*DATA IN THIS EXERCISE*
---

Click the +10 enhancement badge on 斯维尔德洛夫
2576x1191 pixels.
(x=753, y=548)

---

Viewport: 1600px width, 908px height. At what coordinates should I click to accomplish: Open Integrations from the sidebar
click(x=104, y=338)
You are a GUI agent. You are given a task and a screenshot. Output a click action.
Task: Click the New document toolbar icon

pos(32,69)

---

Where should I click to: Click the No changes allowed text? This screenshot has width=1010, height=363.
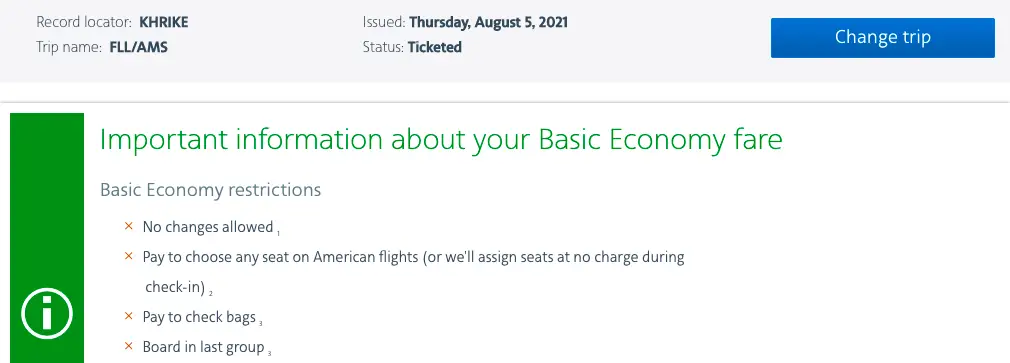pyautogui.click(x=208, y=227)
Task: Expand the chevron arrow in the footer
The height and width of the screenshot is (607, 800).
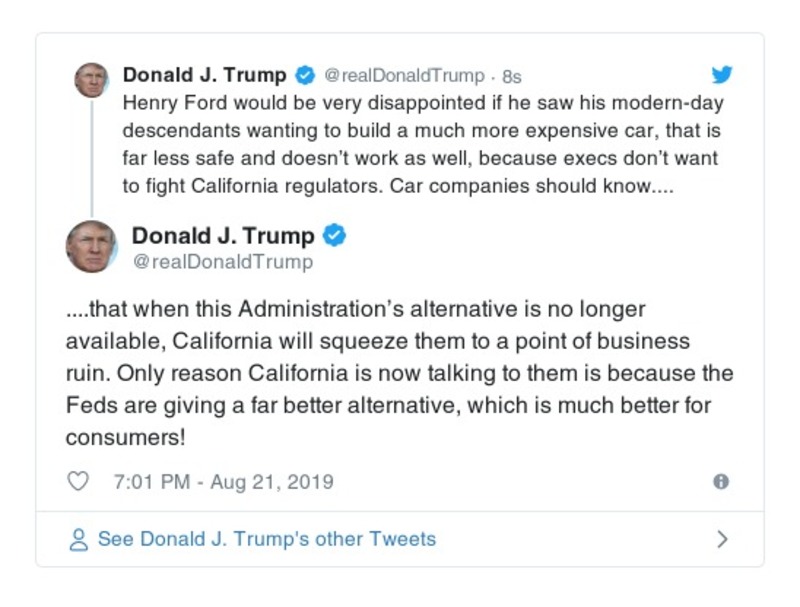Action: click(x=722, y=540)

---

*WORK REQUEST*
Reproduce exactly the lines above starting at the line containing "Where should I" and ending at the line containing "Task: Expand the chevron arrow in the footer", including both, but not the pictures.

*RESPONSE AREA*
Where should I click to: Click the No changes allowed text? This screenshot has width=1010, height=363.
pyautogui.click(x=208, y=227)
Task: Expand the chevron arrow in the footer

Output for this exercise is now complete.